Exercise details = Please retype the entries below word for word, passing over every picture.

[Opening Dataset excerpts section]

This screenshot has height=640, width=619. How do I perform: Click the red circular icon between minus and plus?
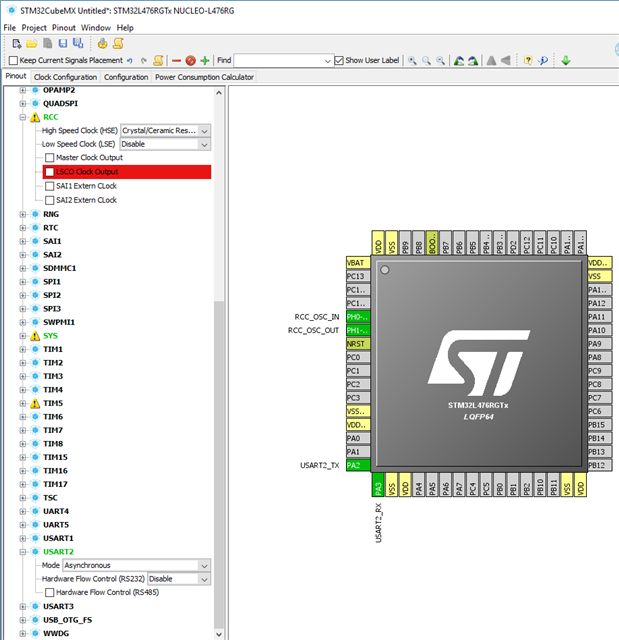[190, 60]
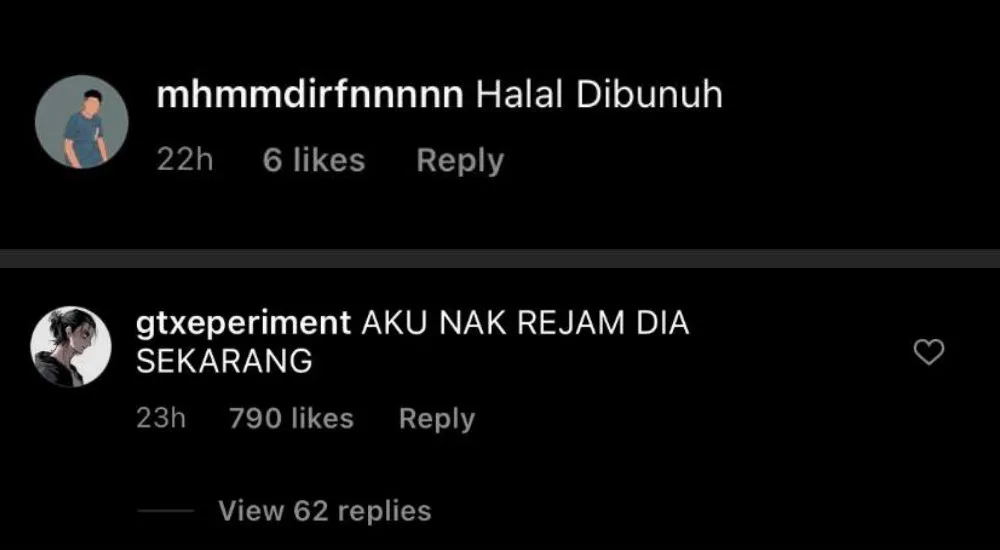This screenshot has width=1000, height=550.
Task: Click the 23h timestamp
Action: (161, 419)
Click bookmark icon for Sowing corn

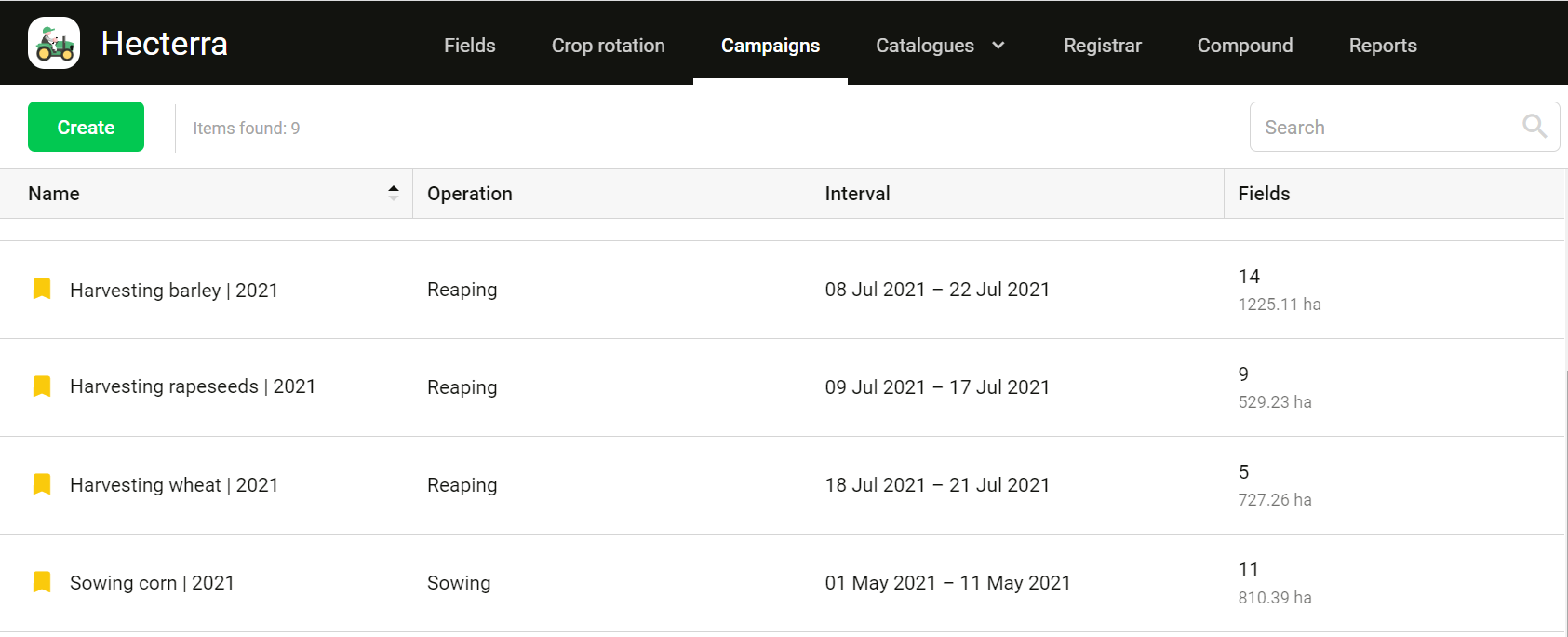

[Closing Dataset excerpts section]

Written solution =
This screenshot has height=640, width=619. How do I perform: Click the red circular icon between minus and plus?
[190, 60]
This screenshot has width=1000, height=550.
Task: Click the 23h timestamp
Action: (161, 419)
Click bookmark icon for Sowing corn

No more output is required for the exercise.